11:08 am January 8, 2017

Hello JudiF,

Were I in your position I would strongly consider the Town and Country (T&C). The T&C does very well against the Sienna in the True Delta reliability comparisons going back to 2010, with the exception of the 2011 and 2013 model years. So far the 2016 T&C is doing better than the '16 Sienna. I've read that the last model year in a production run is usually the most reliable, too. You'd also get the benefit of the factory warranty, which is 3 years/36,000 miles, if you can find one with low miles.

Otherwise I'd recommend looking at 2006-2009 Siennas with the fewest miles you can find.
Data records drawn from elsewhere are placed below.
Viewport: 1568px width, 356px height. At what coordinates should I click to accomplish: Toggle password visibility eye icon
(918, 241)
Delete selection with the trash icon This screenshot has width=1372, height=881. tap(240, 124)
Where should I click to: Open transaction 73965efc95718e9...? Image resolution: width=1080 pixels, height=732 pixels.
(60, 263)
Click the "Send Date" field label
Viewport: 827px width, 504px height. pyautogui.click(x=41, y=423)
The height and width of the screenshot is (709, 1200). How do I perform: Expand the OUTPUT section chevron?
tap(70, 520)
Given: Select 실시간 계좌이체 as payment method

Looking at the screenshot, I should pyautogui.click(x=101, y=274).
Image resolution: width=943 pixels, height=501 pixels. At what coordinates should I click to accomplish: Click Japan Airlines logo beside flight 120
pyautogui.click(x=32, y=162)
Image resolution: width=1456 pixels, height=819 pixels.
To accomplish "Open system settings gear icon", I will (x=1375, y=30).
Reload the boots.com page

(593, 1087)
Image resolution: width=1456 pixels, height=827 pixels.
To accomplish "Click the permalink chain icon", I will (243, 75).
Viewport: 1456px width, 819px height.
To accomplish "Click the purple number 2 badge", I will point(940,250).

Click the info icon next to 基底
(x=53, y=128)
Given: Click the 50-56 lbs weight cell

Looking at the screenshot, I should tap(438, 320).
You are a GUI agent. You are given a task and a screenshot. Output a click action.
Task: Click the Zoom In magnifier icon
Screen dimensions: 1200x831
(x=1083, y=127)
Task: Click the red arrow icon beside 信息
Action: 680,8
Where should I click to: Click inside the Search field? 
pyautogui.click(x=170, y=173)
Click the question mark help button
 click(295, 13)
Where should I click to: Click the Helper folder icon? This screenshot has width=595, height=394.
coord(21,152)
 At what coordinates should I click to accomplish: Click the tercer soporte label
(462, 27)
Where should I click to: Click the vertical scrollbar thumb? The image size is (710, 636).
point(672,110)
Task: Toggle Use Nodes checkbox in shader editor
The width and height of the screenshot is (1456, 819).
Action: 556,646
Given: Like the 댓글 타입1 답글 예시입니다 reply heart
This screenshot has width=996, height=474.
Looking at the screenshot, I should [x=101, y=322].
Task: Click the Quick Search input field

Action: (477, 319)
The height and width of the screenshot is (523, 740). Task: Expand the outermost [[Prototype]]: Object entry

Starting in 2006, Sienna engines no longer had timing belts - they got timing chains that never need routine replacing, plus a power bump of about 30 horsepower. Not having to do a timing belt will save you about $700-$900 every time they come due, which is at 9 years or 90,000 miles if I remember correctly. The gas mileage didn't go down despite having more power. All of these model years are doing very well on True Delta.
You keep your cars a long time, though, and Toyotas are built for the long haul. The paint and interior materials on my 2005 Sienna still look great despite 12 years and a lot of use. I've been able to delay some routine maintenance, such as spark plugs, with no detrimental effects. I think my van will last at least 20 years, and I plan to keep it for at least that long. I've never been that confident about domestic brand vehicles I've owned in the past.

Good luck and best wishes for a good deal on a van that will serve you reliably and safely for many years!